The use of the PARP inhibitor olaparib (Lynparza) for 1 year after receiving standard chemotherapy in the neoadjuvant or the adjuvant setting significantly improved invasive disease-free survival in patients with high-risk, early-stage, HER2-negative breast cancer and BRCA1 or BRCA2 mutations, according to results presented at the American Society of Clinical Oncology 2021 virtual meeting.
An interim analysis of the OlympiA clinical trial showed that after an average follow-up of 2.5 years, 77.1% of the patients who received standard chemotherapy plus placebo had an estimated 3-year survival without invasive disease.

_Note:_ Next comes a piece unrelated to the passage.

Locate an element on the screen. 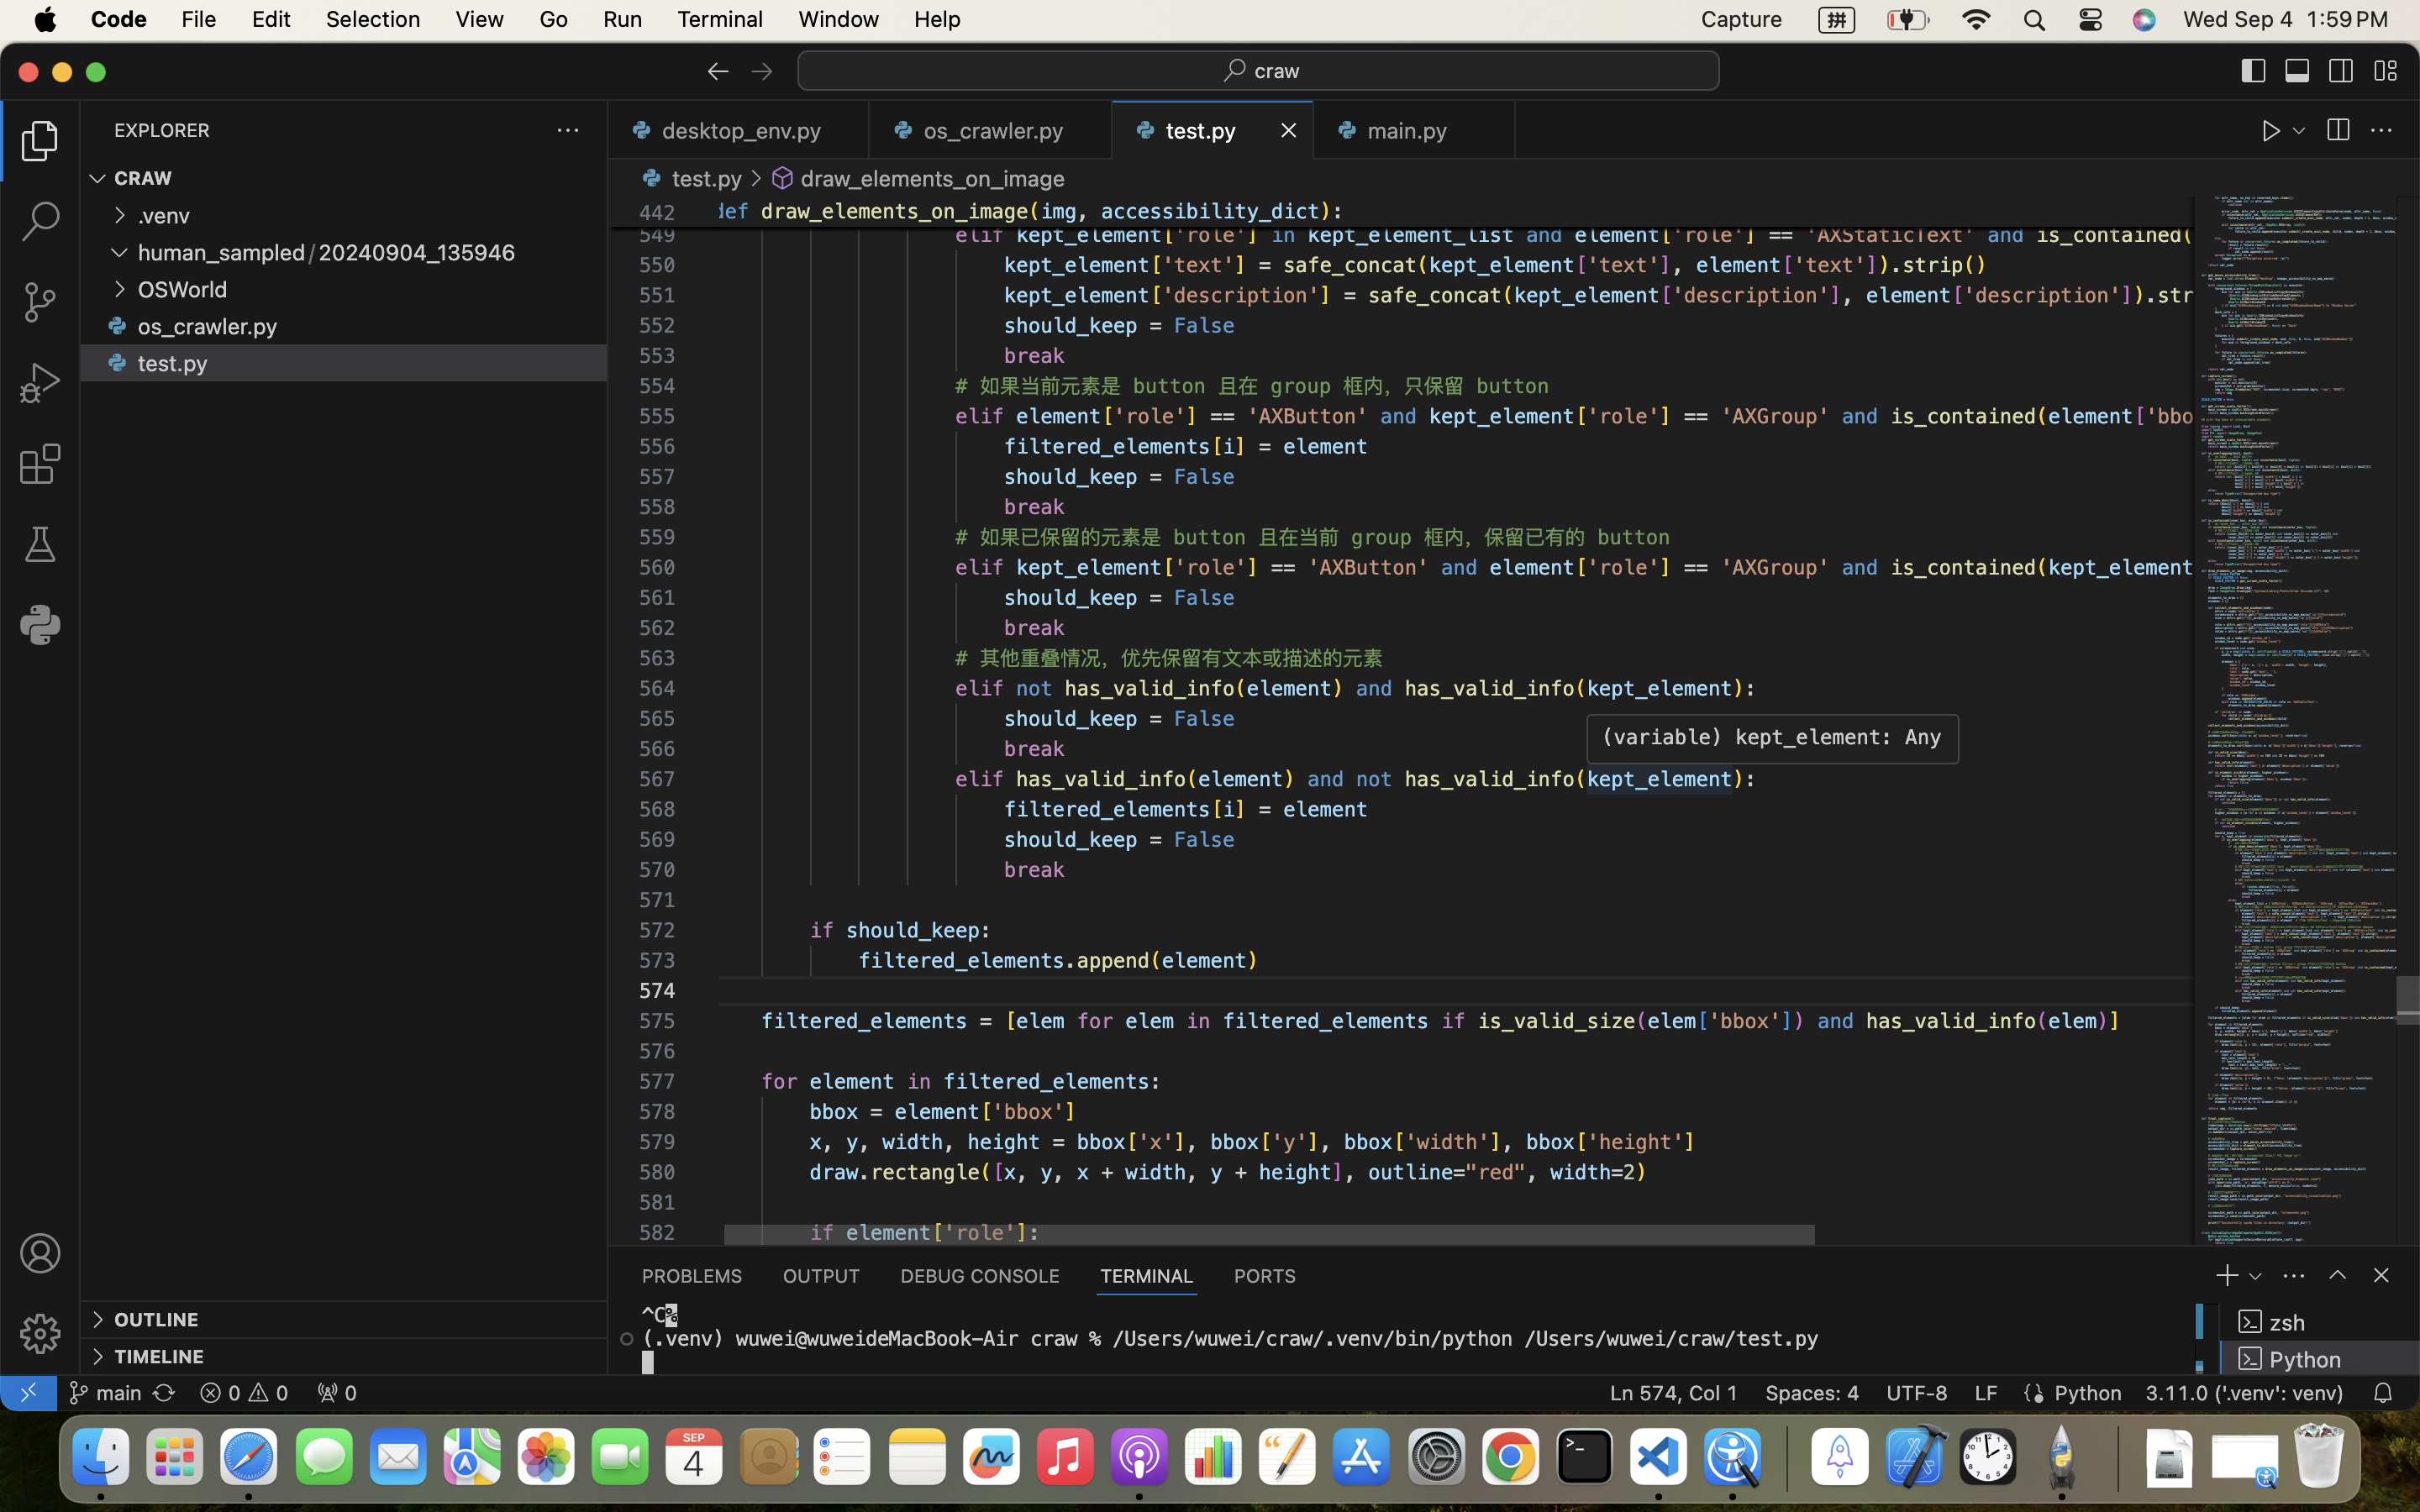 Image resolution: width=2420 pixels, height=1512 pixels. 0  is located at coordinates (40, 383).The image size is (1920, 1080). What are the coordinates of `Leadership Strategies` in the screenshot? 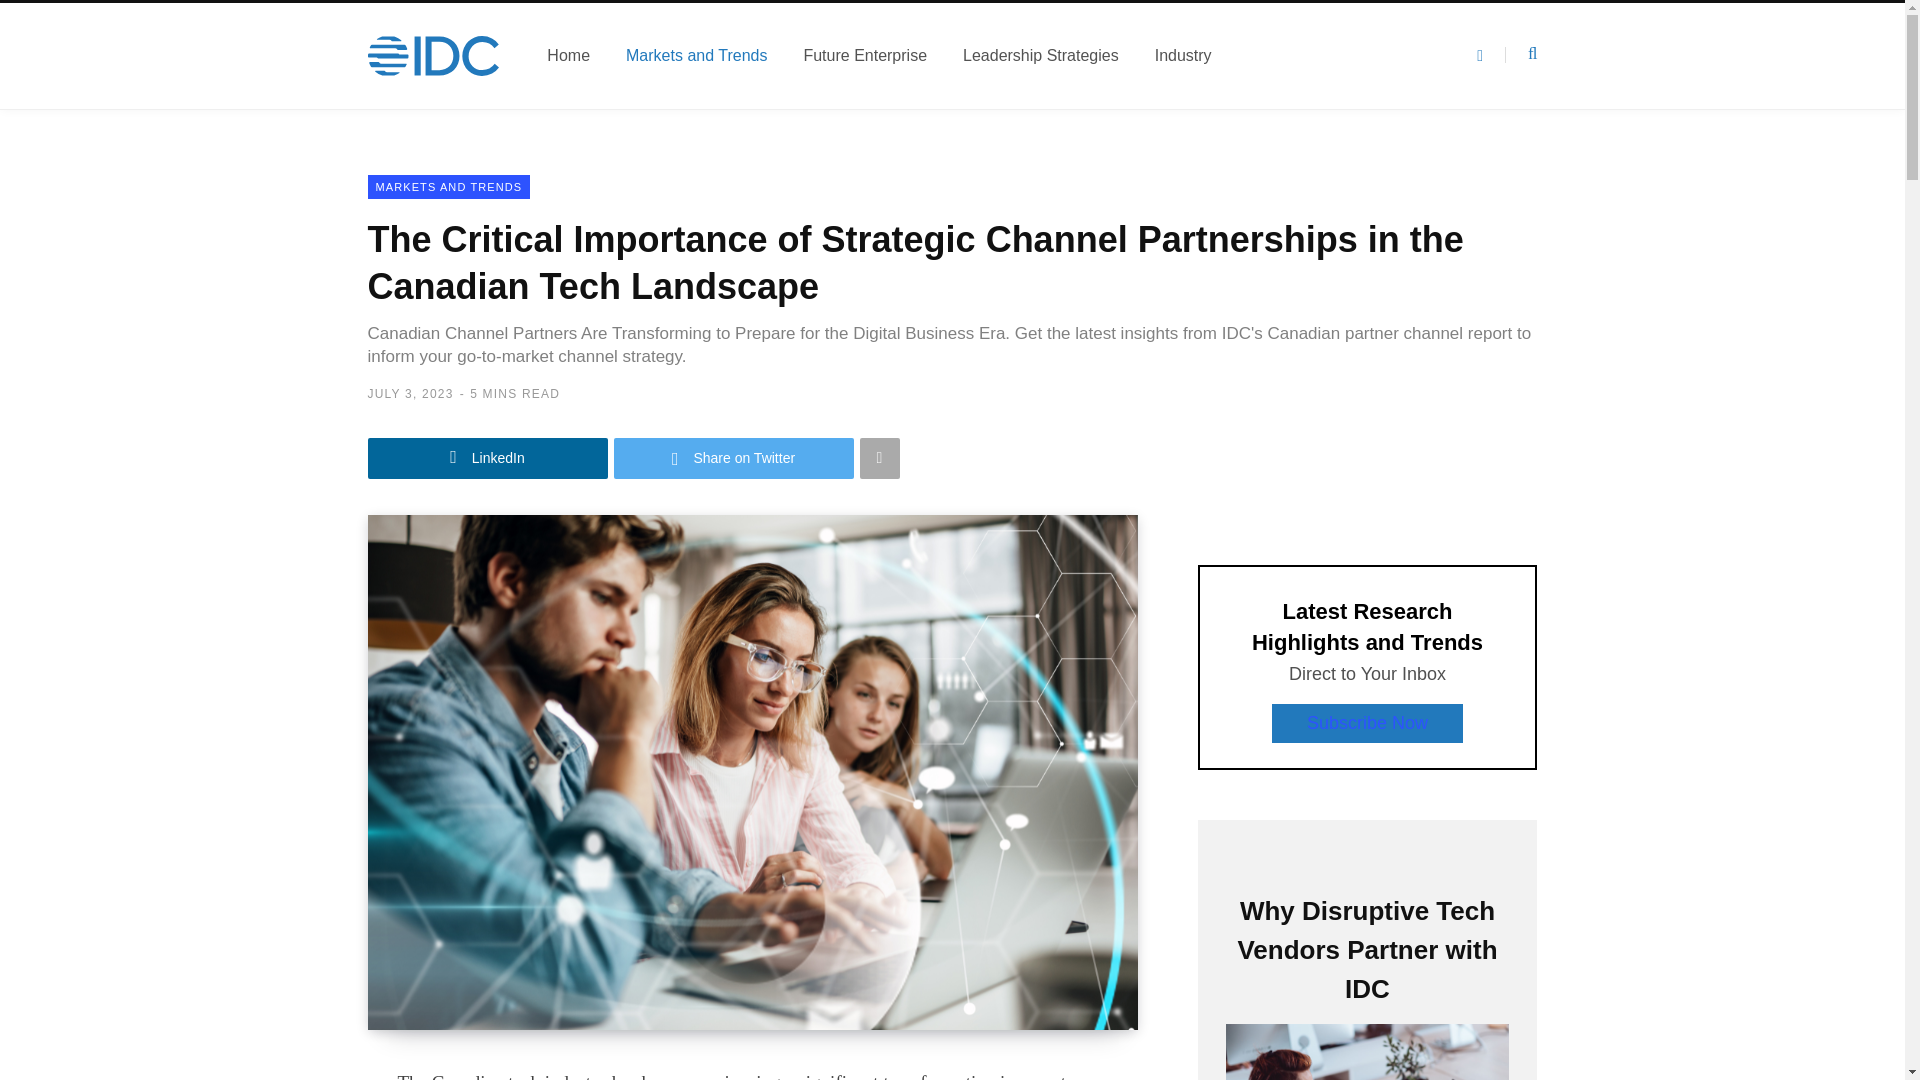 It's located at (1040, 55).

However, this rate increased to 85.9% of patients without invasive disease with the addition of olaparib therapy for 1 year.
These results were presented by lead investigator Andrew Tutt, MBChB, PhD, Director of the Breast Cancer Now Toby Robins Research Centre at the Institute of Cancer Research and Guy’s Hospital in London, England.
“The OlympiA study results, the first reporting the effects of a PARP inhibitor as an adjuvant therapy on survival end points, suggest a possible addition to the standard of care for patients with germline BRCA1/2 mutation-associated early breast cancer who have levels of recurrence risk requiring neoadjuvant or adjuvant chemotherapy,” Dr Tutt said. “The role of olaparib as an adjuvant therapy in any germline BRCA mutation malignancy is untested, and OlympiA sought to examine this in high-recurrence-risk early breast cancer,” he added.
The phase 3 OlympiA trial included 1836 patients with germline BRCA1 or BRCA2 mutations and high-risk early breast cancer without HER2 overexpression. The patients received standard multimodal therapy (including neoadjuvant or adjuvant chemotherapy plus surgery, with or without radiation therapy). Patients were randomized to either olaparib 300 mg twice daily or placebo for 1 year.
Most patients (75.8%) in the olaparib group had a mastectomy, as well as 73.6% of the patients in the placebo group, which was consistent with the genetic makeup of the patients, Dr Tutt said. Approximately 18% of patients had estrogen receptor (ER)-positive breast cancer, and about 82% had triple-negative breast cancer. Approximately 90% of patients with ER-positive breast cancer received endocrine therapy.
The estimated 3-year survival without metastatic disease was 87.5% in the olaparib group and 80.4% in the placebo group. At a median follow-up of 2.5 years, the median overall survival was 3.7% in favor of olaparib compared with the placebo group, but this difference was not statistically significant.
As expected, nausea occurred more frequently in the olaparib arm (57%) compared with the placebo arm (23%), as did fatigue (40% vs 27%), most of which were grade 1 or 2 events. Serious (grade 3 or 4) adverse events were few and consisted of mainly anemia and neutropenia.
“I believe these results are practice changing,” commented Nadine M. Tung, MD, Director of Cancer Risk and Prevention Program and Breast Medical Oncology, Beth Israel Deaconess Medical Center, Dana-Farber/Harvard Cancer Center, Boston, MA. “The results of OlympiA reinforce the need to identify germline BRCA carriers among those with early-stage breast cancer,” she said.